Telecom Churns can be classified in two main categories: 
Involuntary and Voluntary. Of the two, Involuntary are easier 
to identify. Involuntary churn are those customers whom the 
Telecom industry decides to remove as a subscriber. They are 
churned for fraud, non-payment and those who don’t use the 
service. On the other hand, Voluntary churn are difficult to 
determine, here it is the decision of the customer to 
unsubscribe from the service provider. Voluntary churn can 
further be classified as incidental and deliberate chum. The 
former occurs without any prior planning by the churn but due 
to change in the financial condition, location, etc. Whereas, 
the latter happens for technological advancement, economics, 
quality factors and convenience reasons. Most operators are 
trying to deal with these type of churns mainly. 

1.3 Managing Churns 

Churn management is very important for reducing chums as 
acquiring a new customer is more expensive than retaining the 
existing ones.
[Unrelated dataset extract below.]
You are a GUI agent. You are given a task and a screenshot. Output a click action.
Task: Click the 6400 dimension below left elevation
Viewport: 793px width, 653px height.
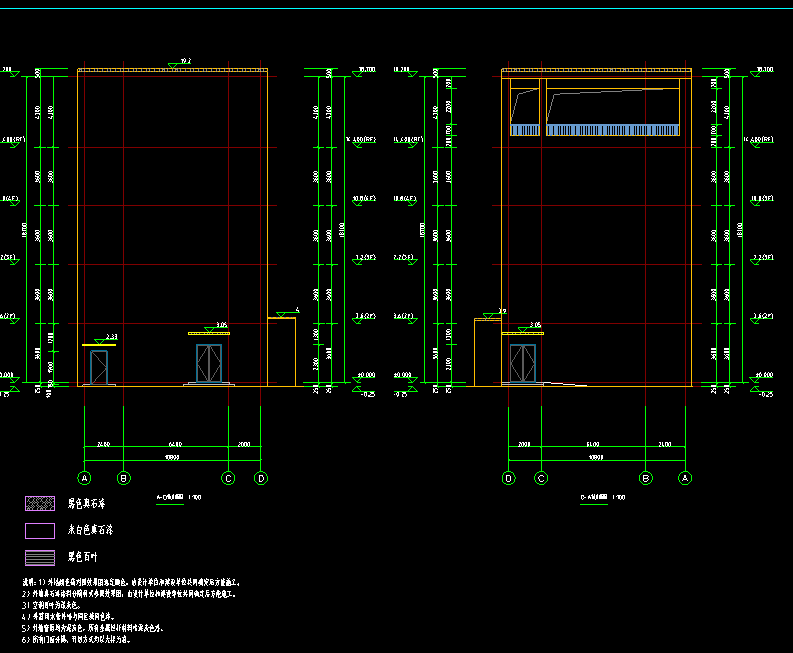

Churn rate is the measurement for the number 
of customers moving out and in during a specific period of 
time. If the reason for churning is known, the providers can 
then improve their services to fulfill the needs of the 
customers. 

Churns can be reduced by analyzing the past history of the 
potential customers systematically. Large amount of 
information is maintained by telecom companies for each of 
their customers that keeps on changing rapidly due to 
competitive environment. This information includes the 
details about billing, calls and network data. The huge 
availability of information arises the scope of using Data 
mining techniques in the telecom database. The information 
available can be analyzed in different perspectives to provide 
various ways to the operators to predict and reduce churning. 
Only the relevant details are used in analysis which contribute 
to the study from the information given. 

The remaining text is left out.